Neurotransmitter release is a function of the pattern and frequency of propagated action potentials arriving at the axon terminal, and central nervous system (CNS) synapses can exhibit a variety of forms of synaptic plasticity in response to this activity. Seminal studies at the frog neuromuscular junction and giant squid synapse revealed that the clustering of action potentials transiently facilitates transmitter release, primarily through enhanced Ca2+ signalling. This is evident at many mammalian synapses as well, but understanding the full complement of mechanisms that successfully code arriving action potentials has been hindered due to the small size of most CNS terminals (often ∼1 μm), which makes direct recordings difficult even with the advanced forms of optical guidance that characterize modern neurophysiology. A notable exception is the calyx of Held in the auditory system, a large terminal that can be recorded simultaneously with its postsynaptic partner.
An additional, more specialized case exists in the mammalian neurohypophysis, where the axonal swellings of hypothalamic oxytocin- and vasopressin-producing neurons can reach ∼15 μm. These allow direct terminal recordings with sharp electrodes from isolated neural lobes, as well as whole cell and single channel recordings from acutely dissociated terminals or from the visualized axonal swellings in neurohypophysial slices.

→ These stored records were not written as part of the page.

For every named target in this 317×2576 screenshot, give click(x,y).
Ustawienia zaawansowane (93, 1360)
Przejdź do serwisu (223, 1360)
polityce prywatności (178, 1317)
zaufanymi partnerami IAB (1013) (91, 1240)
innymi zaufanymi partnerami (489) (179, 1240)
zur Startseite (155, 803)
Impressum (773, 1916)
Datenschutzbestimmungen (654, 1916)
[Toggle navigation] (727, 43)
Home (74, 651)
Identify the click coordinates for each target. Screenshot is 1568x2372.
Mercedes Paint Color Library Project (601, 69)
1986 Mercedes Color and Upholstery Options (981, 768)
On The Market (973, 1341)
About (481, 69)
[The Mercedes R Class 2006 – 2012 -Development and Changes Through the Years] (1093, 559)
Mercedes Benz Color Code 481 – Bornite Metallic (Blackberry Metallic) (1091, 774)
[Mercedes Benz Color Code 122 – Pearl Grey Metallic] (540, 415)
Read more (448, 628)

We now have a detailed knowledge of terminal membrane ion channels in the neural lobe and their association with peptide secretion, the latter of which can be assessed with capacitance recordings to supplement the vast amount of data correlating the neuronal firing patterns of these neurons with peptide release in vivo and in vitro. Oxytocin and vasopressin neurons can both adopt bursting patterns, albeit very different in form, and this pattern is clearly the most efficient means of releasing a large amount of hormone.
Facilitation of peptide release, i.e. an increase in the amount released per spike, occurs during spike clustering and is closely tied to spike broadening, which in these neurons results largely from the frequency-dependent inactivation of a repolarizing, IA-like K+ current. Broadened action potentials allow increased Ca2+ entry per spike from high voltage gated channels, and subsequently, increased stimulus-secretion coupling (Bourque, 1991; Jackson et al. 1991). But this facilitation is transient, and with sustained activity secretory fatigue sets in, the underlying mechanisms of which are incompletely known and undoubtedly multifaceted. Typically, fatigue is offset by a phasic bursting pattern, with recovery during silent intervals. Spike failures during prolonged repetitive activity contribute to fatigue at the neurosecretory terminal and by contrast, factors increasing this security could facilitate release by spreading excitation to a larger number of terminals. These failures are likely to occur at large varicosities with low safety factors (Zhang & Jackson, 1995).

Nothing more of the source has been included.